Tuesday, 10 November 2009

Sad Time

Most of the time, ministry is great, and there is a lot to be said for joining in with laughter, happiness and joy, both with families and with the congregational family. Giving folk a wee hand to cope with obstacles is also extremely fulfilling, and helping congregations to achieve goals is the best, but life is not always all about good bits.

One of the most deeply loved members of St Aug's, George Matheson, died on Saturday, and this morning we need to start planning his funeral which will be on Thursday. It will be a full house, I'm sure, and one of these times when I'll need to keep my emotions in check and go into "professional" mode for an hour or so. Sometimes that's not so easy with someone you loved so much.

George was a pillar, and had a faith as deep and true as anyone I've ever known in 30 odd years of ministry. An Aberlour boy with an incredible singing voice, he grew from being a scrawny choirboy into a respected Choir and Vestry Member for many years, but was probably quite forbidding in his prime.
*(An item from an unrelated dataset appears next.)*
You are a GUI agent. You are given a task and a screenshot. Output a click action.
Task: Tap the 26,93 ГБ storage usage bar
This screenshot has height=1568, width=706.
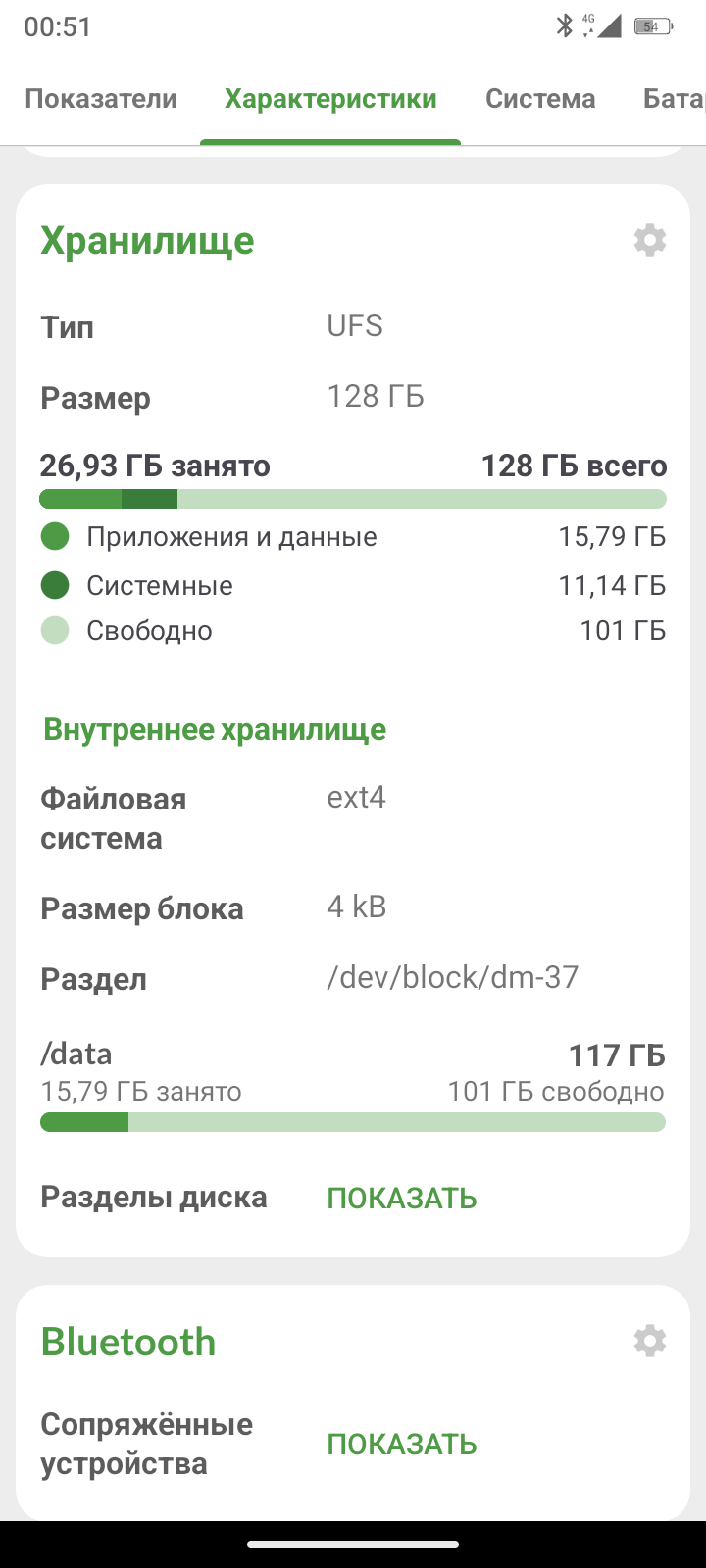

By the time I got to know him, he was simply a big pussy-cat, full of wisdom, knowledge and love. Our Lord shone from his, rather dim, eyes! He was probably the person who saved St Aug's when the Diocese threatened closure about 15 years ago, taking on the Convener of the Administration Board in an infamous showdown which has its place in St Aug's folklore! Just one of those folk that it was a joy to minister to, receiving from him more than I ever gave.

Yes, there will be tears in my heart if not on my face on Thursday.

Once and only once did I ever break down in tears at the reception of the body into church of someone I loved deeply, and was scolded by the family because I should be strong and know better! However, we clergy are human, and we feel grief and pain as much as anyone. Sometimes it's easier to mask than others.

4 comments:

Rambling Rector said...

Kenny I know where you are at, I had a testing funeral last week, the funeral of a friend who took his own life, so my prayers and thoughts are with you.

Morag said...

But equally, in my experience, sometimes it helps the family when the clergy don't have a stiff upper lip because it reminds them how much their relative was loved by those who weren't necessarily classified as "family and friends"

Eamonn said...

You will get the strength you need, whatever befalls.

Chris said...

Personally I'd be fine with a clergy person who showed that they were sharing my pain. Didn't Jesus do it too?